In an open letter, two major Apple investors, JANA Partners, LLC and the California State Teachers’ Retirement System, urged the company to strengthen and broaden parental control features. The investors believe Apple has a social responsibility to protect children from the potential dangers that the company’s products provide access to. Backed by author and professor of Psychology, Jean Twenge, the letter discusses the prevalent need to address the research that suggests a relationship between the rise of depression and suicidal tendencies in young adults with the rise of both the smartphone and social media platforms. Currently, Apple does have parental controls in place but has responded to the letter by stating the company will look into creating more “robust” parental control features in the near future.
Just a few short weeks ago, 2018 CES showed up amazing innovations in technology that we can look forward to in the future. Just as well, the show also showed us some unique technology related products that we can buy on the market right now. Using the CES show room, computer technology giant, Dell announced their partnership with actress and activist Nikki Reed’s Bayou With Love, an eco-friendly retail store that promotes the recycling and the reuse and repurposing of materials. Together, the two have created ‘The Circular Collection,’ which is a gold jewelry line that uses precious metals extracted from recycled Dell motherboards.
In recent years, we’ve seen the Internet of Things (IoT) soaring to new heights. From wearable technology to home speakers, there is a push to stay connected in all aspects – even in whole cities. Smart cities provide core infrastructure and give a decent quality of life to its citizens, while promoting a clean and sustainable environment and the application of ‘smart’ solutions. A report published by ABI Research, a market-foresight advisory firm providing strategic guidance on transformative technologies, IoT technology revenues across 12 key smart city technologies and verticals will grow from nearly $25 billion in 2017 to $62 billion in 2026, which is an average rate of 11 percent.
Dead electronics make up the world’s fastest-growing source of waste.

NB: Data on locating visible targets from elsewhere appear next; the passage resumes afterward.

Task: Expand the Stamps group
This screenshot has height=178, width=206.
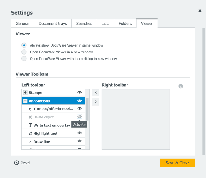Action: click(25, 93)
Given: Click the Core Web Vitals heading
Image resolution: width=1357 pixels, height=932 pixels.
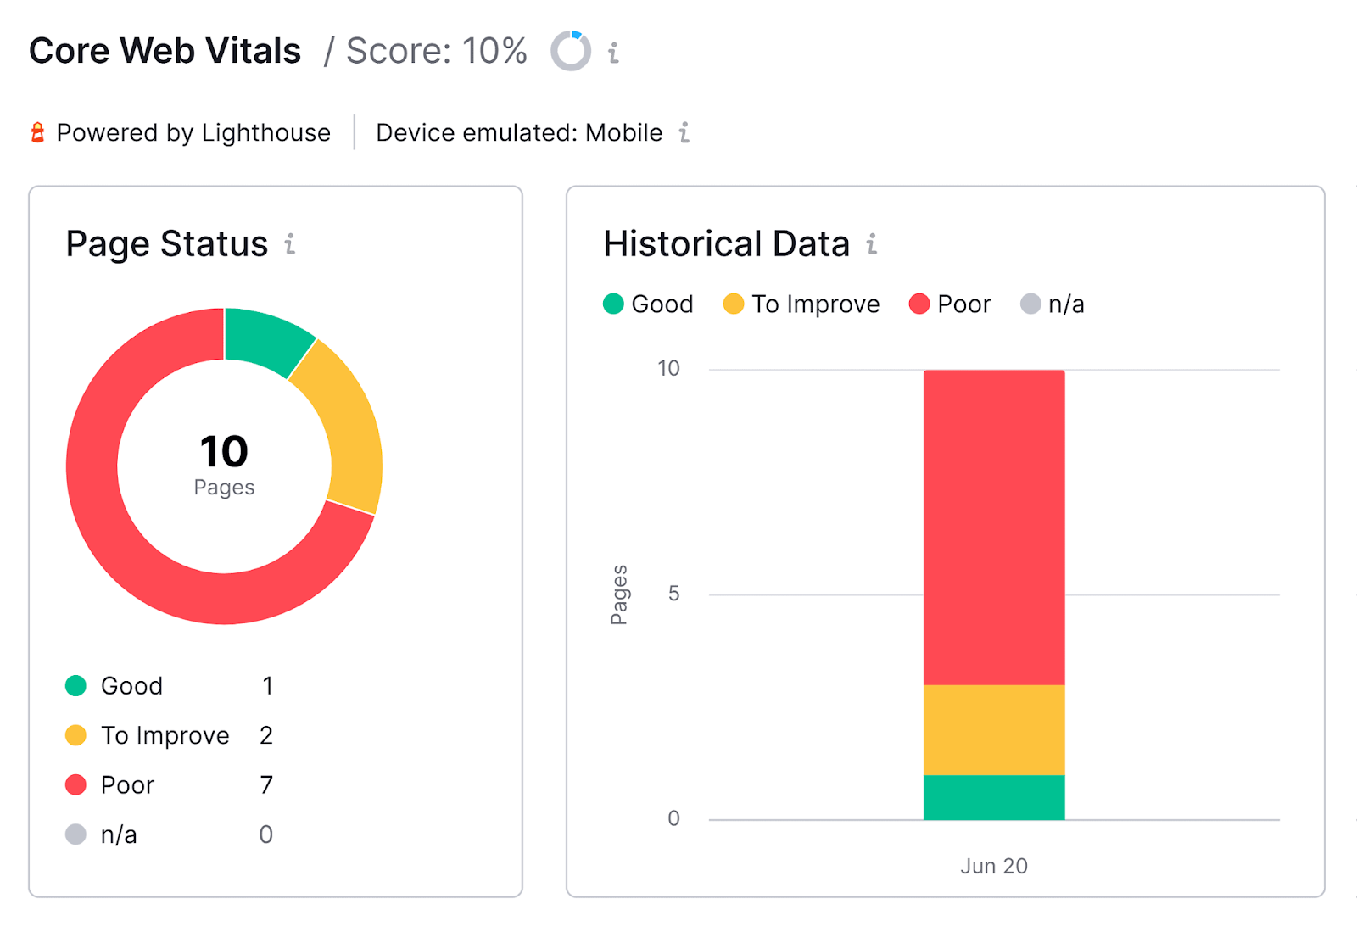Looking at the screenshot, I should pos(165,50).
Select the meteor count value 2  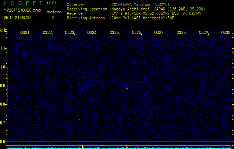[x=53, y=18]
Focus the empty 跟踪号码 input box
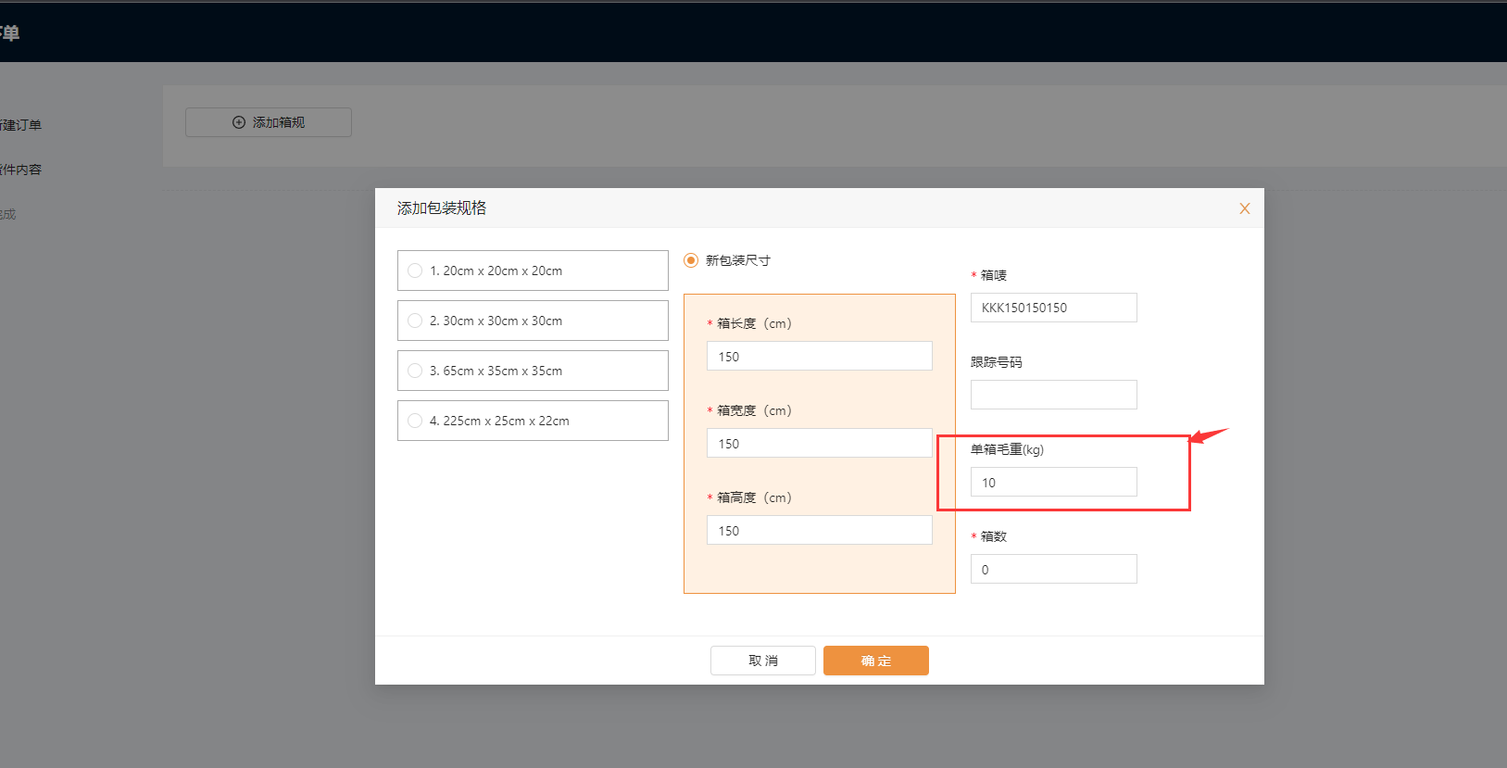The image size is (1507, 768). 1053,395
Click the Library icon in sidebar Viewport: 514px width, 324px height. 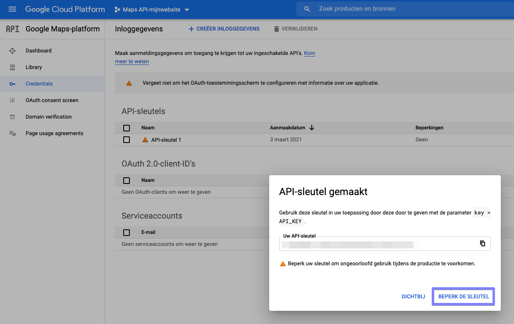[x=12, y=67]
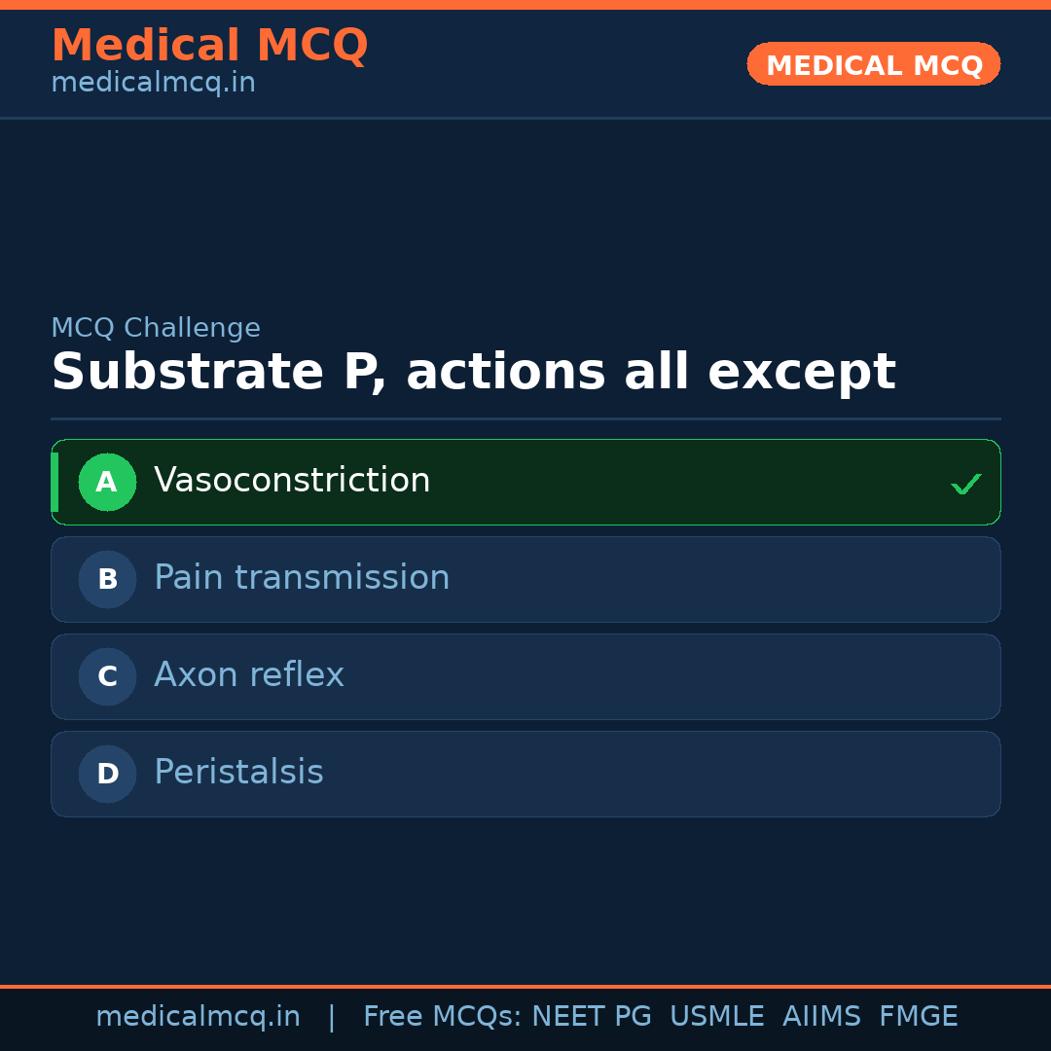
Task: Pick the Peristalsis answer
Action: tap(238, 773)
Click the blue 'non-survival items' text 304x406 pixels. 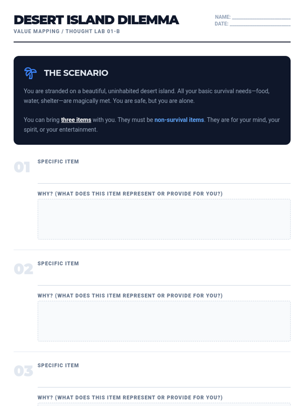[179, 120]
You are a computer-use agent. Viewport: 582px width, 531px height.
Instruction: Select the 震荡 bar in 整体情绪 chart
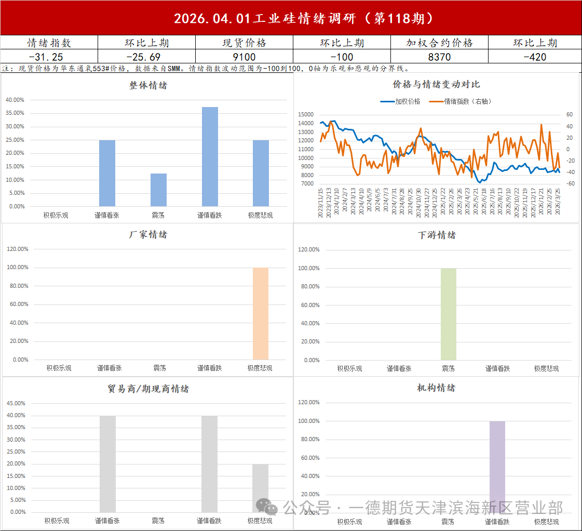[x=159, y=190]
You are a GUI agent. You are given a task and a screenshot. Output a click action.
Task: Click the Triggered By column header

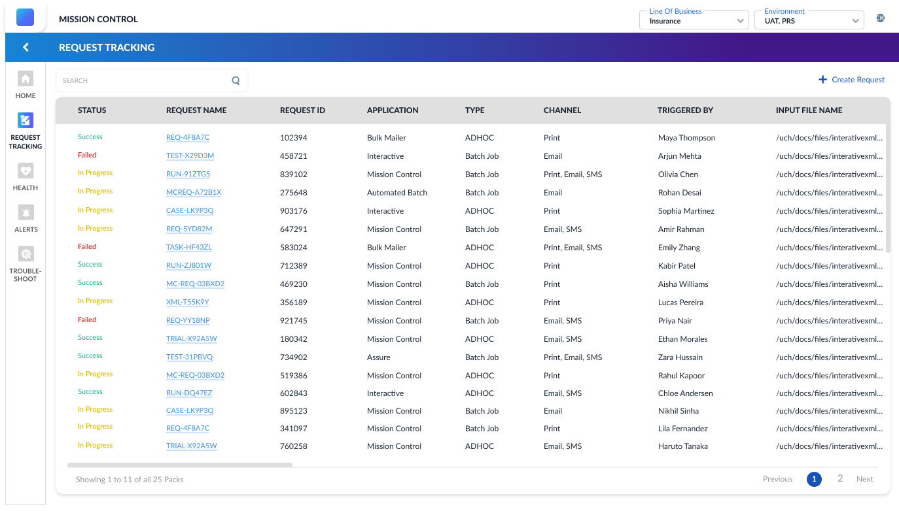(685, 110)
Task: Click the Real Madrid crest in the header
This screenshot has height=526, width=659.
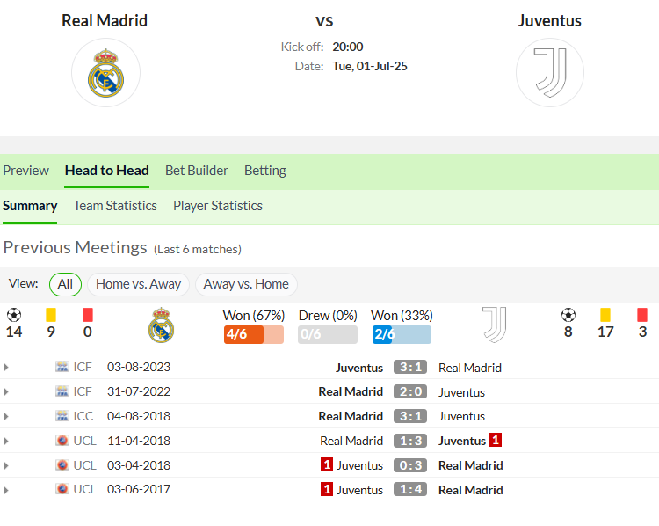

In fact, the United States produces more e-waste than any other country in the world. But do you know where this waste goes once it leaves your hands? In short, the e-waste typically gets exported to less developed countries, where the devices die a slow death in a tech graveyard. However, what we once considered waste quickly becomes a source of opportunity in these countries. Locals can make a small profit from extracting precious metals and materials from discarded e-waste, despite the less than ideal and hazardous conditions. Exploring the digital wastelands, German author and photographer Kai Loffelbein gives us a look inside these e-waste graveyards.